★★★★☆

94 min | PG | July 6, 2022 | Neon

Katia and Maurice Krafft spend twenty years chasing volcanoes and each other across the planet. They film everything, build a marriage on the edge of erupting craters, and never once pretend the danger is the problem. It is the whole point.

Katia and Maurice Krafft are French volcanologists who spend two decades chasing eruptions across the planet. They meet through a shared obsession with volcanoes. They marry. They build a life around standing as close to lava as a human body can survive. Sara Dosa assembles their own film and photographs into a portrait of two people who love each other and love the thing that will eventually kill them. The film is about the space where scientific curiosity and romantic devotion become indistinguishable.
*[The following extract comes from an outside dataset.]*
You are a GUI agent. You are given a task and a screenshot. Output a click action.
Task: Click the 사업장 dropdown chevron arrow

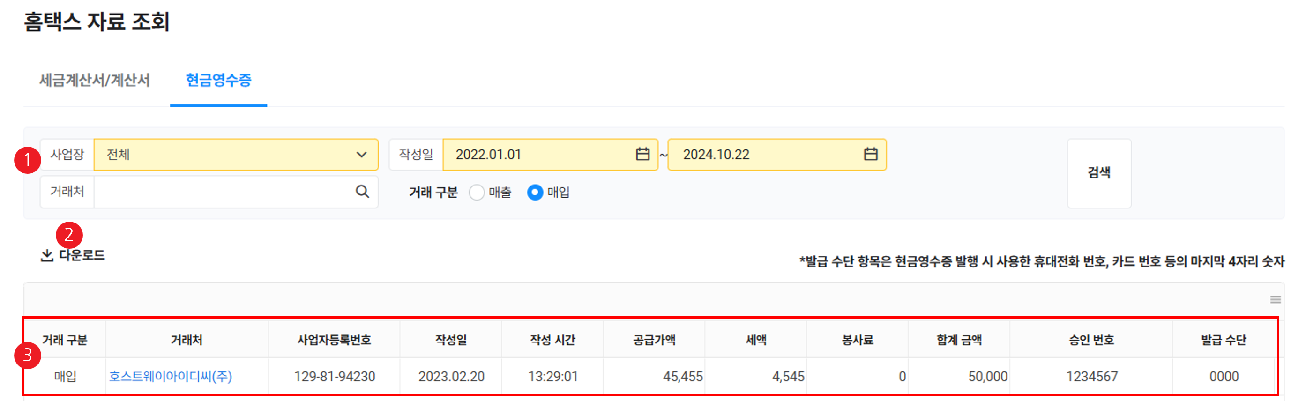[x=361, y=155]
The Kraffts appear only in their own archive footage, and they are magnetic on camera. Katia is precise and watchful. She measures gases and gathers rock samples while standing at the lip of an active crater. Maurice is the showman who once floats a rubber raft across a lake of sulfuric acid because he wants to know if it can be done. The footage shows two distinct temperaments locked into one shared mission, and the film lets their personalities emerge through the choices they make near the fire rather than through testimony about them.
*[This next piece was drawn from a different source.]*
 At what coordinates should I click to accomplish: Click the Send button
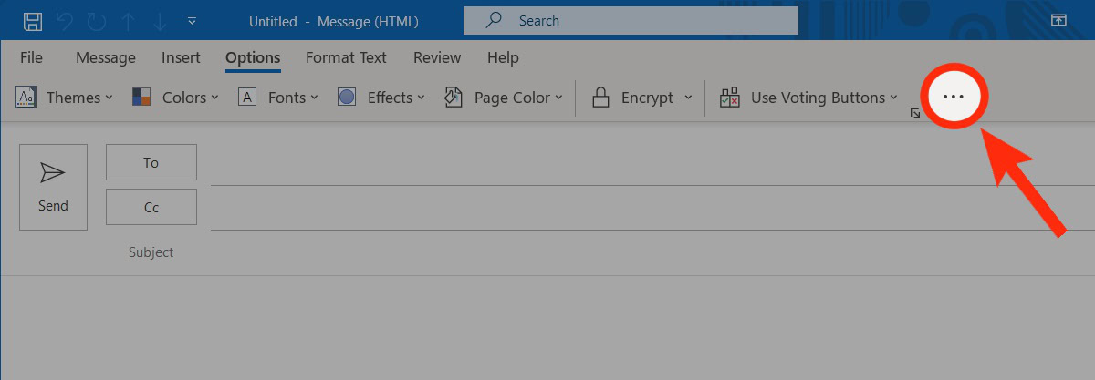coord(53,187)
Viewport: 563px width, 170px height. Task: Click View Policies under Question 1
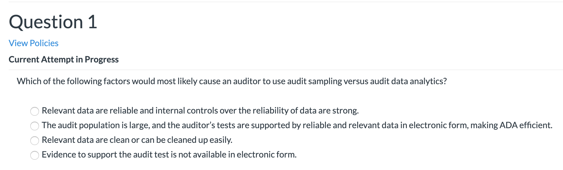[33, 43]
Sara Dosa directs and co-writes with Shane Boris, Erin Casper, and Jocelyne Chaput, and the construction is the film’s central achievement. The Kraffts shot tens of hours of 16mm volcano footage, and the editing carves a love story out of material the couple recorded as science. Miranda July narrates in a hushed, essayistic register that treats the imagery as myth rather than report. The images themselves are extraordinary. Rivers of orange lava crawl through black rock, and the camera holds on them long enough that the scale becomes frightening.

This is a documentary about people who decide that a short life spent close to wonder beats a long life spent away from it. Dosa never pretends the ending is anything other than what it is. She builds the film so that the knowledge of how this story closes sharpens every frame of the Kraffts’ joy. The result honors the couple without sanding down the recklessness that defined them. It treats their obsession as both the reason they lived fully and the reason they did not live long.